AUSGANGSTEXT
■ ■ ■ ■ ■ ■ ■

Startseite » Allgemein »

Die jungen Wilden werden zahm

Chancen und Risiken in den Ost-Märkten
Die jungen Wilden werden zahm

Die mittel- und osteuropäischen Staaten wollen in die EU. Der Weg dorthin ist beschwerlich, doch Reformfortschritte sind bei allen Kandidaten zu beobachten.

Susanne Schwab ist Journalistin in Reutlingen

Die Länder Mittel- und Osteuropas (MOE) entwickeln sich zunehmend zu einer Wachstumsregion, die international orientierte Unternehmen anzieht. Im Wettlauf um die zukunftsträchtigen neuen Absatz- und Liefermärkte werden nach Ansicht von Experten diejenigen gewinnen, die rechtzeitig vor Ort sind und zusätzlich Zugriff auf lokales Markt-Know-how haben. Seit 1992 haben ausländische Unternehmen mehr als 70 Mrd. US-$ in den mittel- und osteuropäischen Staaten investiert und zusätzliche Arbeitsplätze geschaffen. Den Angaben zufolge lag Polen mit rund 30 Mrd. US-$ seit Reformbeginn an der Spitze der Direktinvestitionsempfänger, da das Land mit über 40 Millionen Einwohnern den lukrativsten Absatzmarkt in MOE bietet. Nach Ungarn flossen etwa 20 Mrd. US-$. Anschließend folgen die Tschechischen Republik mit knapp über 8 Mrd. US-$ und Rumänien mit rund 3,7 Mrd. US-$.
Vor allem Deutschland konnte seine Position als wichtigster Handelspartner der mittel- und osteuropäischen Unternehmen bis heute ausbauen und festigen. Auf den Märkten von morgen präsent zu sein, ist das Ziel der der Investitionswilligen. An der Umsetzung arbeiten die Reformstaaten.
Alles eitel Sonnenschein? Nicht ganz. Nach wie vor stoßen die Investoren auf
– komplizierte, uneinheitliche Steuersysteme,
– bürokratische Einfuhrvorschriften,
– langwierige Produktzulassungsverfahren und
– Beschränkungen beim Land-Erwerb.
Doch auch hier kommen die MOE-Staaten in Zukunft nicht um umfangreiche Reformen herum. Denn: Rund ein Jahrzehnt nach dem politischen Umbruch in Mittel- und Osteuropa stehen jetzt zehn der Staaten zwischen Ostsee und Adria vor der Tür der Europäischen Union. Um eingelassen zu werden, müssen die jungen Marktwirtschaften ausreichend wettbewerbsfähig sein und die Rechtsvorschriften der Europäischen Union übernehmen.

■ ■ ■ ■ ■ ■ ■

DATENAUSZUG
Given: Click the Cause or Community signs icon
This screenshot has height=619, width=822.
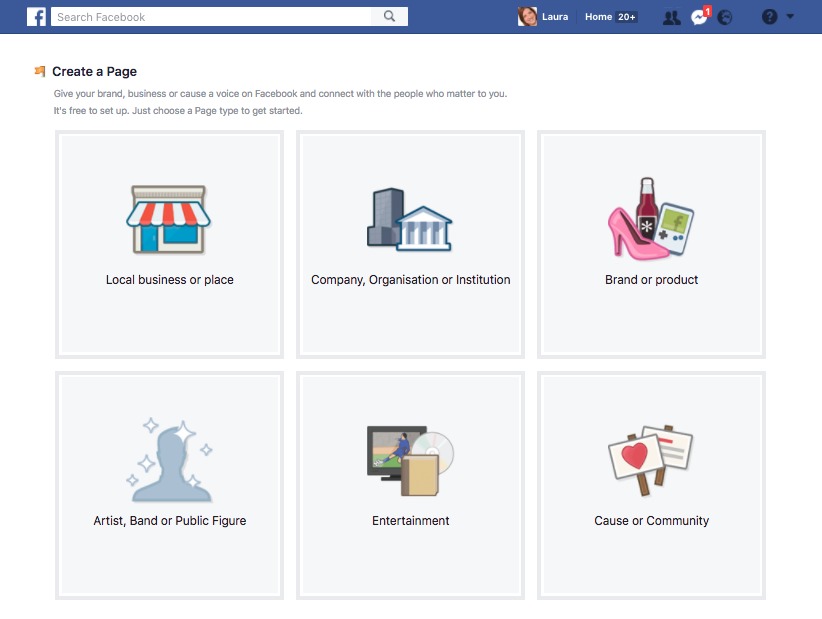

■ ■ ■ ■ ■ ■ ■

DEINE AUFGABE
Kopiere aus dem Artikel über die Ost-Märkte wortgetreu die Passage, die mit den Worten „Chancen und Risiken“ anfängt und nach „Kandidaten zu beobachten.“ endet. Die Daten spielen hierbei keine Rolle.

LÖSUNG
Chancen und Risiken in den Ost-Märkten
Die jungen Wilden werden zahm

Die mittel- und osteuropäischen Staaten wollen in die EU. Der Weg dorthin ist beschwerlich, doch Reformfortschritte sind bei allen Kandidaten zu beobachten.